◆ **Exercise task A**:
Answer these from the passage on FIBA and British basketball, one answer per line:
(i) Why did FIBA let British basketball take part in the 2012 Olympics?
(ii) When will FIBA's dispensation for British basketball end?
(iii) What must Scotland, Wales and England give up for Great Britain to become an independent FIBA member?
◆ **Exercise task B**:
Name every country that the passage on FIBA and British basketball lists as a separate, independent federation member of FIBA.

◆ **Text**:
————————
At present, Wales, Scotland and England are separate and independent federation members of FIBA, which is the world governing body of basketball.  Great Britain / British basketball does not have any status as an independent federation member of FIBA.  In the last few years, as a result of a special dispensation provided by FIBA, British basketball has been able to operate alongside the three home countries.  FIBA has granted British basketball a special dispensation (as Britain is the host nation) to participate in the 2012 Olympics.  The FIBA dispensation for British basketball will conclude following the London Olympics.  FIBA have indicated that FIBA will be prepared to register Great Britain as an independent federation and as an independent member of FIBA, but only if Scotland, Wales and England are prepared to relinquish their individual FIBA memberships in favour of a single British basketball federation.

At the present time FIBA have allowed for two possibilities:

a)    a new FIBA membership in favour of a single British Basketball Federation at the cost of individual membership for Wales, Scotland and England, or

b)    Wales, England and Scotland to retain their individual status as federation members of FIBA.
————————
◆ **Given information**:
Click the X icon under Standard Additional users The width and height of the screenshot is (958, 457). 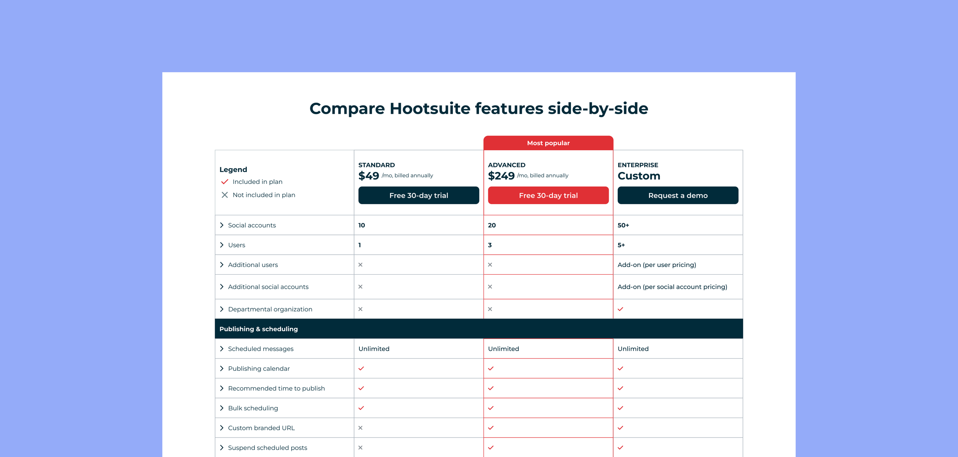pyautogui.click(x=361, y=264)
————————
◆ **Full answer A**:
(i) Britain is the host nation.
(ii) After the London Olympics.
(iii) Their individual FIBA memberships.

◆ **Full answer B**:
Wales, Scotland, England